**Task requirements:**
• 1. Using the excerpt below on Michelle Bachelet's visit to Washington, decide whether each statement agrees with it. Answer yes or no for each, and quote the words that decide it.
(a) Bachelet will appear at the Brookings Institution on Monday.
(b) The Organization of American States will host the Protocol Session at the U.S. Chamber of Commerce.
(c) Bachelet was sworn in as president on a Wednesday.
• 2. Answer these questions from the excerpt below on Michelle Bachelet's visit to Washington.
(a) What nationality does it give for OAS Secretary General Jose Miguel Insulza?
(b) In which years did Bachelet previously lead Chile?
(c) Since what event have Washington's relations with Brazil been tense?

Apart from her meeting with President Obama, President Bachelet will have a busy time in Washington.

On Monday, she will appear at the Brookings Institution, a major DC think tank.  The following day, in a keynote presentation at the U.S. Chamber of Commerce, she will discuss “current changes in Chile’s economic policies,” as well as Chile-U.S. commercial relations. Additionally, the Organization of American States will host a Protocol Session in its DC headquarters in her honor – she will likely meet with the OAS Secretary General Jose Miguel Insulza, also a Chilean national.

Interests and counter interests

Michelle Bachelet wants to be good friends with Barack Obama.

Chile’s new President Michelle Bachelet sepaks at the presidential palace La Moneda in Santiago, Chile, Wednesday, March 12, 2014. Bachelet, who led Chile from 2006-2010, was sworn-in as president on Tuesday. (AP Photo/Luis Hidalgo)

President Bachelet’s visit to Washington occurs at an interesting time. At the foreign policy level, Chile could become Washington’s new best friend in South America (Colombia notwithstanding), considering Washington’s tense relations with Brazil since the 2013 NSA revelations.

**Entries supplied:**
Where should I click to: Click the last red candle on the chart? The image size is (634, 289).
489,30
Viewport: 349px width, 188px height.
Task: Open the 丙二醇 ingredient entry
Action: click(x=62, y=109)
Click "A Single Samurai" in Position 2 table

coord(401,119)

**Answers to the problems:**
• 1.
(a) Yes: "On Monday, she will appear at the Brookings Institution"
(b) No: "the Organization of American States will host a Protocol Session in its DC headquarters in her honor"
(c) No: "was sworn-in as president on Tuesday"

• 2.
(a) Chilean
(b) 2006-2010
(c) The 2013 NSA revelations